#### Instrucciones de trabajo
1/ Según el fragmento sobre el fútbol, ¿a qué hora empezaba el juego principal?
2/ Prolonga el fragmento sobre el fútbol a partir de su última oración.

#### Fragmento seleccionado

El milagro del fútbol sin televisor ni director técnico, el fútbol, la radio y
el juego, eso era lo que importaba, y ahí, mientras, ocurrían los gritos, las
patadas y los goles. El medio tiempo era un descanso inigualable. Era el tiempo
de la plática, de cambiarse de tribuna, de la sombra al sol, aquella se
convertía en un témpano, éste, resultaba una caricia amarillenta que se recibía
bien aunque se jugara mal.
Invariablemente
faltando diez minutos para el inicio del juego principal, el de las cuatro de
la tarde, entraban taciturnos unos cuerpos vestidos de gris. Atravesaban toda la tribuna de sol para ubicarse en un
extremo de ésta, cerca de la tribuna infantil. Cada gol, era vitoreado con gran
alegría, cada jugada, cada pase. Lo gris
se transformaba en la más grande alegría. El estadio se emocionaba ya no más
por el juego sino por la alegría sin ton
ni son, como lo que define a la alegría, de los de gris: la tribuna de los locos. Habían tardes que nos repartíamos
los créditos de emocionar al estadio, así la atención se dirigía a la tribuna
vecina, a donde estábamos los niños y los no tan niños.
Ahora
debo confesar que la pasión por el fútbol decayó, pero éste hizo aparecer en el
horizonte que día a día transito, así, por arte de magia, algo que no estaba,
la pregunta por la alegría, y otra más, por lo gris.

#### Datos de origen
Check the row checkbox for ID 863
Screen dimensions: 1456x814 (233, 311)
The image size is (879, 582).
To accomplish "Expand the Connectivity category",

#### Respuestas esperadas
1/ A las cuatro de la tarde.

2/
Un
cierto día, hace ya algunos ayeres, así de repente, mi hija, la menor, me
preguntó dónde trabajaba. Respondí con lo que se suele responder a un niño, con
algo que ni siquiera uno entiende: en el
manicomio.
Preguntas
van preguntas vienen. ¿Qué es un
manicomio?
Vaya
aprieto, en ese momento no recordé lo del fútbol, que quizás hubiera servido de
poco; recurrí a eso que se llama hablar, hablar sin ton ni son, mira, le dije, para llamar su atención y dar tiempo
a la ocurrencia, es un lugar muy alto, de esos donde viven dragones, es más,
cuando llego paso de prisa sin que se de cuenta una tarjeta de contraseña por
sus dientes que los hace sonar como reloj, cuando logro pasar…, vi que seguía
el relato y continué tomado por el ánimo de lo que iba apareciendo, subo por
las escaleras de su columna hasta llegar a una puerta cerrada con once
candados. Los abro y..., me detuve por un momento, recordé ese instante que
cada día se recrea y cada día es distinto, se trata de una sala habitada por
mujeres, al detenerme las vi, me acordé de una de ellas que una vez me recibió
con un reclamo: ¿usted cree que esto es
justo? decía enojada al momento que me señalaba el antebrazo izquierdo
donde podía verse las huellas de que la habían inyectado, ¿usted cree que esto es justo? repetía, aumentando el volumen de la
voz, sin atinar qué decirle, mil cosas pasaron por alguna parte, quizás por mis
rodillas flexionadas, pensé ¿justo?
¿preciso? ¿justo de justicia? Iba a
decirle algo, quien sabe qué, en eso se dio la vuelta y se fue por donde vino y
me dejó, ahí justo por donde entré.
Luego caí en la cuenta, al contarlo, que de lo que se trataba era de decirme,
de dirigir a alguien, eso, eso que le pasaba, sin más pretensión, sin ningún
interés, ni siquiera en lo que le pudiera decir, lo dijo sin obligar más que a
ser... escuchada, a que se reciba aquello que tenía en la posibilidad de decir.
Ese afán de decir algo al respecto de lo que a uno le dicen, allí quedó
develado en su inútil pretensión: De lo
que no se puede hablar, mejor es callarse y si uno se calla, eso cuenta,
cuenta para que el otro... simplemente, cuente.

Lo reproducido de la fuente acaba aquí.